** INSTRUCTIONS FOR THE TASK **
Any pictures in the records below must be left out when you repeat the lines from the line containing "This screenshot has height=210, width=350." through the line containing "The image size is (807, 1779)." exactly.

** DATA EXTRACTS **
*** Begin section ***

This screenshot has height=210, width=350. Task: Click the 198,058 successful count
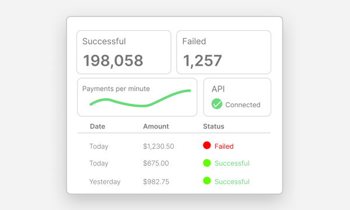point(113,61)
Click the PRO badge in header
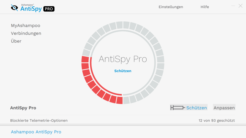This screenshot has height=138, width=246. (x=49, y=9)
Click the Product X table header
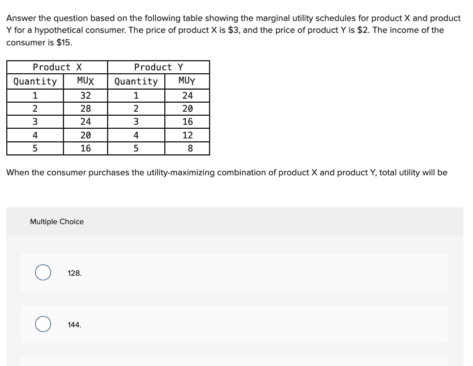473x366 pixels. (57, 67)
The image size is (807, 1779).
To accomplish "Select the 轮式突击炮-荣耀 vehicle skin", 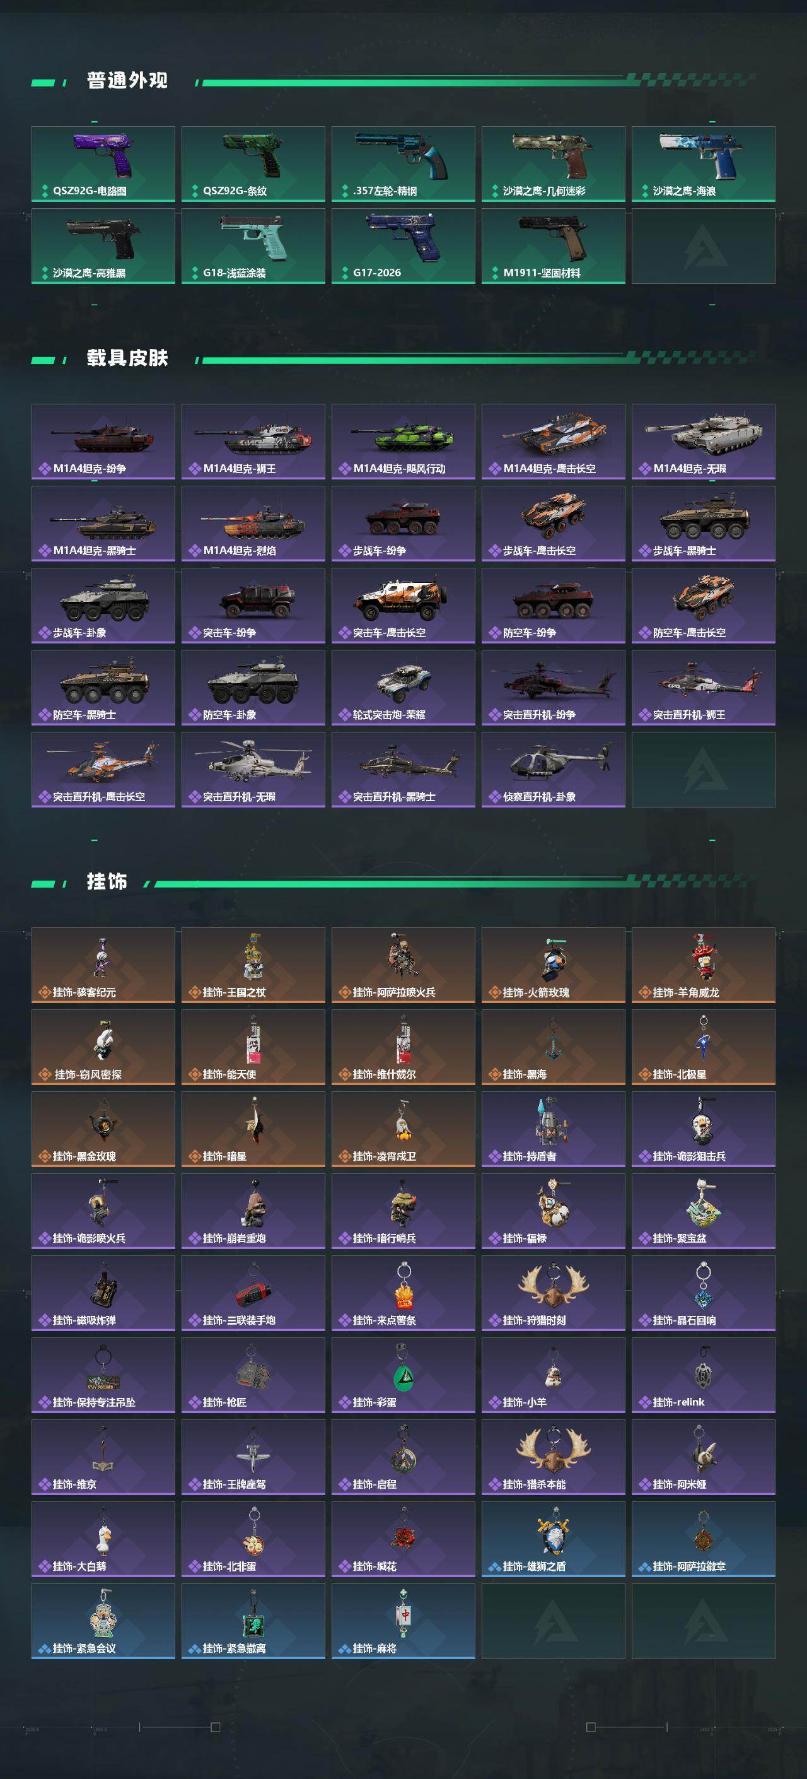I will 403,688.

*** End section ***
*** Begin section ***

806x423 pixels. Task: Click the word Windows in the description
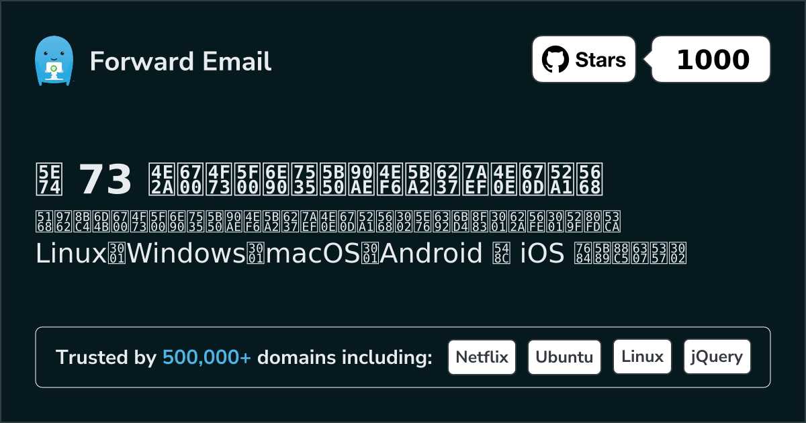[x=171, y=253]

*** End section ***

** RESPONSE BELOW **
This screenshot has height=210, width=350. Task: Click the 198,058 successful count
point(113,61)
Click the PRO badge in header
This screenshot has height=138, width=246. (x=49, y=9)
Click the Product X table header
473x366 pixels. (57, 67)
The image size is (807, 1779).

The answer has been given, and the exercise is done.